Points in the lower-left fall below the line and points in the upper-right rise above it, indicating that extreme values occur more frequently than a normal model predicts.

Interpreting Deviations from the Reference Line¶

The pattern of departure from the reference line diagnoses specific distributional features:

Pattern	Interpretation
Points follow the line	Data are consistent with the reference distribution
S-shaped curve (both tails deviate outward)	Heavier tails than the reference distribution
Inverse S-shape (both tails deviate inward)	Lighter tails than the reference distribution
Concave or convex curvature	Skewness — right-skewed data curve upward, left-skewed curve downward
A few points far from the line at one end	Outliers in that tail

Example: Skewed Data¶

An exponential distribution is right-skewed. Its QQ plot against the normal shows a convex curve:

rng = np.random.default_rng(42)
data_exp = rng.exponential(scale=2, size=200)

fig, ax = plt.subplots()
stats.probplot(data_exp, dist='norm', plot=ax)
ax.set_title('QQ Plot: Exponential Data vs Normal Distribution')
plt.show()

The upward bend in the right tail reflects the long right tail of the exponential distribution.
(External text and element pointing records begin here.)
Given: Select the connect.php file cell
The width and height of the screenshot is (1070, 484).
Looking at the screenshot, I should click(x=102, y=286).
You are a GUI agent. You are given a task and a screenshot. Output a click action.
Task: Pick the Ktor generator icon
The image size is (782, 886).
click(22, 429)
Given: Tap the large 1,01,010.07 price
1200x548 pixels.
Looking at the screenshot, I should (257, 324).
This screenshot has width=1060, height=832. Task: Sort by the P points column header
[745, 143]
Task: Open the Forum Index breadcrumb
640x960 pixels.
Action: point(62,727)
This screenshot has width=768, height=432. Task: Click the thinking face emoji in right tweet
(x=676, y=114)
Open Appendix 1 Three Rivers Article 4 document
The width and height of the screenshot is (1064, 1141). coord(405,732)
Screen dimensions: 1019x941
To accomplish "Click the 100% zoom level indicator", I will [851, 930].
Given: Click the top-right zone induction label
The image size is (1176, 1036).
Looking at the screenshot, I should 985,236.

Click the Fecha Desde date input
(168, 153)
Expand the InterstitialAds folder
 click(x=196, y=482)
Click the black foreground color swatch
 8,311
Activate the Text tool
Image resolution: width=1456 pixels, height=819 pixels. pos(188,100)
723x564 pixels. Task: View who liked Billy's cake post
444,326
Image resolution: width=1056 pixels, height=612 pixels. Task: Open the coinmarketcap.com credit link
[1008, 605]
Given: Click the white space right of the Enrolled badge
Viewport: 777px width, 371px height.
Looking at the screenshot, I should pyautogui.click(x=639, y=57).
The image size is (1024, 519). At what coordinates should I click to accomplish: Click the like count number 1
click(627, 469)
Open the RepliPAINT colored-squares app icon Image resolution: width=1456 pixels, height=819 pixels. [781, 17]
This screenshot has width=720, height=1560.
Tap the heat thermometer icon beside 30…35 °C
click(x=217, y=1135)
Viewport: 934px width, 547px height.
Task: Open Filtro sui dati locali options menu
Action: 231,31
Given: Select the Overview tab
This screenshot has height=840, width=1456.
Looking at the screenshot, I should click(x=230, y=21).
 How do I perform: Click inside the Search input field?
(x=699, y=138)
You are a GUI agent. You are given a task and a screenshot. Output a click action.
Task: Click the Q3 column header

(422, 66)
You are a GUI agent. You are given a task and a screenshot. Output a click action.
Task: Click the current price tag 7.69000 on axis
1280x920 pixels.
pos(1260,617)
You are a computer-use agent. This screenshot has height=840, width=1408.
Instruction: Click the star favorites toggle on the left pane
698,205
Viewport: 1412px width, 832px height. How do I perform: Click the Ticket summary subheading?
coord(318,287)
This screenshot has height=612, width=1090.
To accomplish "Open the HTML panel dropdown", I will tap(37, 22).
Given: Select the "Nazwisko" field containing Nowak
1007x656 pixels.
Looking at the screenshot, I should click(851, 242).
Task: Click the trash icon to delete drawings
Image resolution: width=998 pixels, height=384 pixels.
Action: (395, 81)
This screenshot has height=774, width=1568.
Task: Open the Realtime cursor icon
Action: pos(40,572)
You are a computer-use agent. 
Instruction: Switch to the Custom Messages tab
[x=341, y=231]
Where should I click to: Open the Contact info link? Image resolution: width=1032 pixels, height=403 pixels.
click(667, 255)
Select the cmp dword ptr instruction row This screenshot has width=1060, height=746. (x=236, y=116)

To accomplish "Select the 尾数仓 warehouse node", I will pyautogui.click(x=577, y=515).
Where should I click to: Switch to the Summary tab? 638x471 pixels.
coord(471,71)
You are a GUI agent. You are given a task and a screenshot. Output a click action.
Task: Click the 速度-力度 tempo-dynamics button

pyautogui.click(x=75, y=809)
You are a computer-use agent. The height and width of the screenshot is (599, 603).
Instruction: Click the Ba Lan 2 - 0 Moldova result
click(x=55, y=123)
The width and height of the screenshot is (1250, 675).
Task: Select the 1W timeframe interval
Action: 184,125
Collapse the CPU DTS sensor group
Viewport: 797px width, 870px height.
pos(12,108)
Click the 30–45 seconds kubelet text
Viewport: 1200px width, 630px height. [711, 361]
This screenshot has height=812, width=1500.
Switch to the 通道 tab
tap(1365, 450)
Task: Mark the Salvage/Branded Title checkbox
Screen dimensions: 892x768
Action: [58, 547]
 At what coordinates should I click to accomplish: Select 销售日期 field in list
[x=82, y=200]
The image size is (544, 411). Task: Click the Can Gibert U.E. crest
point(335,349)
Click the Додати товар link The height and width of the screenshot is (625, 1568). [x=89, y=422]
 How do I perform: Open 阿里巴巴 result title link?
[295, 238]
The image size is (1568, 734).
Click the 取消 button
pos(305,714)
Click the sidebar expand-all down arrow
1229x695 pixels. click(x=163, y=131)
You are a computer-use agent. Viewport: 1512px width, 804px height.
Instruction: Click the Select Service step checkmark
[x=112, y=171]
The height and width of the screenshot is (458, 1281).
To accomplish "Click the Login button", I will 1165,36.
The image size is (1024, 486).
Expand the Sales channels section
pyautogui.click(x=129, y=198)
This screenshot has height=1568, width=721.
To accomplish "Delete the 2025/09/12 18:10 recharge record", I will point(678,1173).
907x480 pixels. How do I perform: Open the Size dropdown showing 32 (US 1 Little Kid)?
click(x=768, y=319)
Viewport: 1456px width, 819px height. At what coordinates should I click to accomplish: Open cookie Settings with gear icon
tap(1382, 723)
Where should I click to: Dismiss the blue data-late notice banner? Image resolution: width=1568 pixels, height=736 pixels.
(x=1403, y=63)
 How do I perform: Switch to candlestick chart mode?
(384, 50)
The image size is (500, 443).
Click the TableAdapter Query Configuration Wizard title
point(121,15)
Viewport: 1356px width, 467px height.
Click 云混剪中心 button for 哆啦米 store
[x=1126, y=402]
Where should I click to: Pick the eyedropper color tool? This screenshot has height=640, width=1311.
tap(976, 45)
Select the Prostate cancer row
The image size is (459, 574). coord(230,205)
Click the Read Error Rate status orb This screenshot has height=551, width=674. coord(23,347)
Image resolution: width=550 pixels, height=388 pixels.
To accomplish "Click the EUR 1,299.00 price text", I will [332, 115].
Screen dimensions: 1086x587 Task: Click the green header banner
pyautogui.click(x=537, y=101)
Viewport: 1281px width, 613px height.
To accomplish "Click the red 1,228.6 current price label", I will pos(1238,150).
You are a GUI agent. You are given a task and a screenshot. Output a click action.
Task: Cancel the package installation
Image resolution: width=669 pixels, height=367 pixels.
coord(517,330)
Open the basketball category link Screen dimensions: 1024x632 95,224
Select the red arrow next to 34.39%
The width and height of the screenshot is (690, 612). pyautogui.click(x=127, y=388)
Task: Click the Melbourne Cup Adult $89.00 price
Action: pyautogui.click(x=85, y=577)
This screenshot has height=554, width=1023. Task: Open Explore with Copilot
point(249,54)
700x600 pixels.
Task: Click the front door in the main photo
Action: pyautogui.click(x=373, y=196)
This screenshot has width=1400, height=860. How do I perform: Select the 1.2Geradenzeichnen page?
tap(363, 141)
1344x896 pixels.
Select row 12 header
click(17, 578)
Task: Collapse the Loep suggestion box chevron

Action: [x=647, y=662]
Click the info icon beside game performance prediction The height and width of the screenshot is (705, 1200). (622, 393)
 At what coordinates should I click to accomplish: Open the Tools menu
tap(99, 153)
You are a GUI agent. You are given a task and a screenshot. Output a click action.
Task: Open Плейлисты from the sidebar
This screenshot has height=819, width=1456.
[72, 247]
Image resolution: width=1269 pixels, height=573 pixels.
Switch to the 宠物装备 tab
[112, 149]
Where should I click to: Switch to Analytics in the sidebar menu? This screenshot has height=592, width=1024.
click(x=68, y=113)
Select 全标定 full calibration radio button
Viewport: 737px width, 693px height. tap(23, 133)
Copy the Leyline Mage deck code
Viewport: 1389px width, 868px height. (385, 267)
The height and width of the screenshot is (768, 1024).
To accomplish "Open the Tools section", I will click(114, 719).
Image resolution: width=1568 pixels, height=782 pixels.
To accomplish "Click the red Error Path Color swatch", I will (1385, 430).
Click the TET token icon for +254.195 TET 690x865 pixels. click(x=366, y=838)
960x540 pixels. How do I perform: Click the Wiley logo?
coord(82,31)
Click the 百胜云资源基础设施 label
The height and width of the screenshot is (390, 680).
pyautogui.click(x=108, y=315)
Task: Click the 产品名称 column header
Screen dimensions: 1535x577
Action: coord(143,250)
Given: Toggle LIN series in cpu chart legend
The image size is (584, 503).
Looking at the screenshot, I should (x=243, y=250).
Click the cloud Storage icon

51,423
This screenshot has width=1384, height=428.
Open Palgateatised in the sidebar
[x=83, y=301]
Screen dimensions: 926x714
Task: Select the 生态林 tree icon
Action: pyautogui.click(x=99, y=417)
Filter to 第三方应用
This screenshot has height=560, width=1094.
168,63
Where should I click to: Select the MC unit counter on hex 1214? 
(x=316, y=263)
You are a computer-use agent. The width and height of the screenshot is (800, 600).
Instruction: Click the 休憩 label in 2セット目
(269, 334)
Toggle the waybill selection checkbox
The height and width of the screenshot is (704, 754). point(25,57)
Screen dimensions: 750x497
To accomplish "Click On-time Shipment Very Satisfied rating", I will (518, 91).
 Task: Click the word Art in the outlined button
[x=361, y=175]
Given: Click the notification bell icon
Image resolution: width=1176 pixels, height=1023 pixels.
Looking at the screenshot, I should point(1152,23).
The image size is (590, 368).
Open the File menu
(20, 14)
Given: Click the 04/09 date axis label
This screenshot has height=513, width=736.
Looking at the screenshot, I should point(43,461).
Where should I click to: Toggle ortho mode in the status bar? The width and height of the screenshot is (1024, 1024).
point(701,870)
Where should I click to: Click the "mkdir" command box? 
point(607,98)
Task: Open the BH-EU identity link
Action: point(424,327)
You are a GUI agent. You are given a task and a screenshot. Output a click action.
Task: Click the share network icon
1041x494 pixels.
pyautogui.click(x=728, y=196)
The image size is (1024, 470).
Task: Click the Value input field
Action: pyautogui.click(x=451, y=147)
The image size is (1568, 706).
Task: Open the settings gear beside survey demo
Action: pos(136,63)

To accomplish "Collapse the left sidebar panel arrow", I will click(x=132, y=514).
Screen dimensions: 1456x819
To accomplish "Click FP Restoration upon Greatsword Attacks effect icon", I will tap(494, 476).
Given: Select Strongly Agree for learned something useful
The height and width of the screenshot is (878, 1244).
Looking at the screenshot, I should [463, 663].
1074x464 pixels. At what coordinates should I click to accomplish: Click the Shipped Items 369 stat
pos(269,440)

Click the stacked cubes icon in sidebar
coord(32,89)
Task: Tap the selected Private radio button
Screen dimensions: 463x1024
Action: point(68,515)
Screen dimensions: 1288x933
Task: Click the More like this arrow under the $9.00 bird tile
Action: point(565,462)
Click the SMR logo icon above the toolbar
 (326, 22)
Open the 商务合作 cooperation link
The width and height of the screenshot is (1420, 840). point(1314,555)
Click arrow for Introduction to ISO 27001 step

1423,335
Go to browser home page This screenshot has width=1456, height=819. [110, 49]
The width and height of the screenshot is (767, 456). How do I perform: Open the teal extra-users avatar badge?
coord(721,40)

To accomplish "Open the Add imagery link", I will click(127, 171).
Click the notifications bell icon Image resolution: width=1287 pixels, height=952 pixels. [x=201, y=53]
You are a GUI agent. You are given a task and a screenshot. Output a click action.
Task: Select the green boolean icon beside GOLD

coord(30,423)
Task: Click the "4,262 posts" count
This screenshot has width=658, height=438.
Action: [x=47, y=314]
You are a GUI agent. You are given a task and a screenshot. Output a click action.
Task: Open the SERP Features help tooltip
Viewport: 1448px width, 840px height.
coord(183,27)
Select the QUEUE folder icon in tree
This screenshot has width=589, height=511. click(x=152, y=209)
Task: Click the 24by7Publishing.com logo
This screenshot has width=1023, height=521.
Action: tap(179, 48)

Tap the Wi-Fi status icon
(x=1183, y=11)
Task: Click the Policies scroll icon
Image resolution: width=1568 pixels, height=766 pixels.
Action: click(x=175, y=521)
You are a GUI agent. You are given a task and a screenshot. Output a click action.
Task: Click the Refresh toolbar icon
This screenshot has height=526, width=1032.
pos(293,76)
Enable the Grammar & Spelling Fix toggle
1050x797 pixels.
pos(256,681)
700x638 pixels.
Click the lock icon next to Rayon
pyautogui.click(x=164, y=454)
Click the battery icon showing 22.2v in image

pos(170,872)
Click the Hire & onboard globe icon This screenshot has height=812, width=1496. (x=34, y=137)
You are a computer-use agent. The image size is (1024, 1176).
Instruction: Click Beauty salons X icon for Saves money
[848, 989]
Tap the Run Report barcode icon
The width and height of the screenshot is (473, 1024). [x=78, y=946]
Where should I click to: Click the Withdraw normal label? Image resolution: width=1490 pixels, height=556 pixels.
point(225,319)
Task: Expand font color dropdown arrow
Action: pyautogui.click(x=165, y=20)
QQ Plot Against Non-Normal Distributions¶

The dist parameter accepts any scipy.stats distribution. To check whether data follow an exponential distribution, pass dist='expon':

rng = np.random.default_rng(42)
data_exp = rng.exponential(scale=2, size=200)

fig, ax = plt.subplots()
stats.probplot(data_exp, dist='expon', plot=ax)
ax.set_title('QQ Plot: Exponential Data vs Exponential Distribution')
plt.show()

When the reference distribution matches the data-generating process, the points realign along the reference line.

Relationship to Formal Goodness-of-Fit Tests¶

QQ plots complement formal tests such as the Shapiro-Wilk test (scipy.stats.shapiro) and the Kolmogorov-Smirnov test (scipy.stats.kstest). A formal test provides a \(p\)-value but cannot explain how the data deviate from the reference distribution. The QQ plot shows the nature of the deviation — whether it is in the tails, in the center, or due to outliers — guiding the analyst toward a better-fitting model.

Summary¶

A QQ plot pairs observed order statistics \(x_{(i)}\) with theoretical quantiles \(F^{-1}(p_i)\) to visually assess distributional fit. In SciPy, scipy.stats.probplot computes the plot coordinates and reference line for any distribution in the library. Deviations from the line reveal heavy tails, skewness, or outliers that summary statistics may obscure.